Voleva un appartamento, ma i soldi sono spariti
Ha rimediato un’altra condanna per reati preistorici (quantomeno nell’ambito dell’azione penale) Alfonso Mattei, già direttore di banca e reduce pochi mesi fa da un processo al Tribunale penale federale (il cosiddetto caso Hottinger) da cui è uscito con una condanna a una pena sospesa per amministrazione infedele qualificata ripetuta, truffa ripetuta e falsità in documenti. Condanna contro cui Mattei intende però ricorrere, al pari del suo correo e «domus» dell’operazione, Rocco Zullino. E se in quell’occasione i fatti risalivano ai primi anni Dieci, il processo andato in scena ieri di fronte alla Corte delle assise correzionali di Lugano presieduta dal giudice Siro Quadri faceva riferimento a condotte criminali risalenti addirittura al 2008, a un passo dal prescriversi. Ma il motivo per cui il caso è giunto in aula penale solo ora non è dovuto alla lentezza della giustizia, bensì al fatto che la persona danneggiata da Mattei (di cui facciamo il nome proprio in virtù della recente condanna in primo grado al TPF) ha sporto denuncia soltanto nel 2019.
Perché entrambi ora
Anzi, la denuncia ha aiutato anche lo svolgimento del processo di fronte al TPF. Mattei si trovava infatti da tempo in Africa ed è stato fermato in seguito a un mandato d’arresto fatto emanare dal procuratore pubblico Andrea Gianini quando si è attivata la procedura a livello cantonale. È anche per questo che i due processi si sono tenuti a poca distanza l’uno dall’altro, con Mattei nel frattempo in carcerazione di sicurezza alla Farera. Gianini, peraltro, ha chiesto alla giudice del TPF Fiorenza Bergomi di unire il procedimento, ma per suo scorno senza successo. Da cui il dibattimento di ieri a carico del solo Mattei, che pure si è risolto con una condanna a una pena di 15 mesi sospesi per due anni per i reati di ripetuta appropriazione indebita, amministrazione infedele qualificata, falsità in documenti e riciclaggio di denaro aggravato (quasi un milione di franchi).
Nel dettaglio
Di cosa si è trattato, in questo caso (per l’esito del processo al TPF rimandiamo all’edizione del 5 febbraio)? Sostanzialmente della sparizione di 1,5 milioni di euro (2,5 milioni di franchi al cambio di allora) bonificati da un ingegnere italiano sui conti di una società di Mattei attiva nell’immobiliare. Soldi che dovevano servire a comprare un appartamento a Viganello, ma che sono poi in buona parte spariti, e per la Corte di certo non utilizzati a tale scopo dall’imputato.
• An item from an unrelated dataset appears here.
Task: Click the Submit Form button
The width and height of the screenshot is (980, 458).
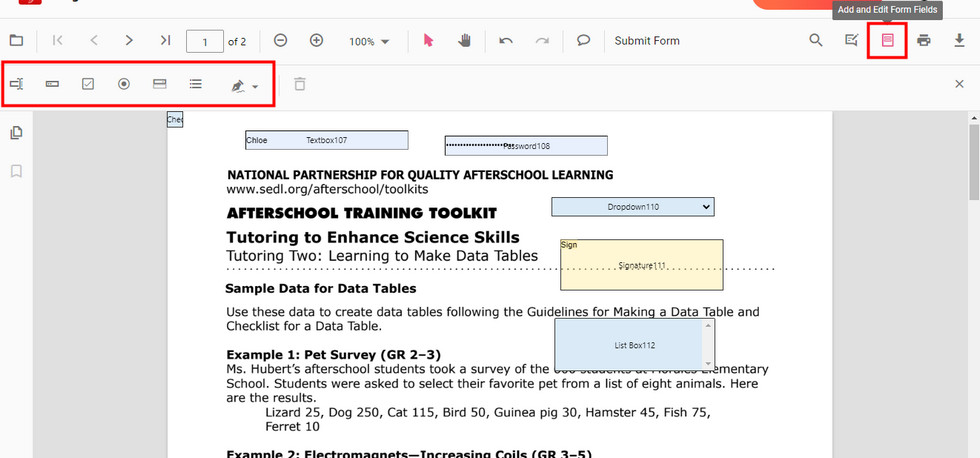Action: pyautogui.click(x=646, y=41)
Più concretamente, Mattei (difeso dall’avvocato d’ufficio Marco Cocchi) quei soldi nel maggio del 2008 li ha prelevati a contanti in 22 occasioni, e poi li ha dati a un costruttore locale che si stava occupando del cantiere di Viganello, che comportava la costruzione di diversi edifici. Fin qui nulla è contestato. Poi la cosa diventa nebulosa: il costruttore dice di aver ridato i soldi, Mattei dice di no (vi sono documenti contrastanti agli atti), affermando al contempo di essersi in ogni caso mosso per rimborsare l’ingegnere italiano e di averlo fatto. Per la Corte (e per la seconda camera civile del Tribunale d’appello) però il rimborso non c’è mai stato.
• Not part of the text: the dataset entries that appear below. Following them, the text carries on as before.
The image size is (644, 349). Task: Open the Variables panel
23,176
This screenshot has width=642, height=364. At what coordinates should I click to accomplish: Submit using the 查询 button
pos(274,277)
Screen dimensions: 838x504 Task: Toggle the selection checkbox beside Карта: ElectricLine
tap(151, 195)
«Nemmeno oggi si sa dove siano finiti i soldi - ha commentato il giudice Quadri motivando brevemente la sentenza. - Il tutto è avvenuto in un ambiente molto ambiguo che ha favorito la commissione di reati penali. L’imputato non ha quasi mai agito in questa vicenda con la dovuta professionalità». Detto questo, Quadri ha prosciolto Mattei da alcune accuse di truffa, non ritenendo fosse dato l’inganno astuto ai danni dell’ingegnere italiano. In altre parole: la vittima con un minimo di controlli in più avrebbe potuto evitare di trovarsi in questa situazione. Di diverso avviso l’avvocato dell’ingegnere, il legale Gianluca Dosi, che ha detto che il suo cliente «si è fidato delle persone sbagliate».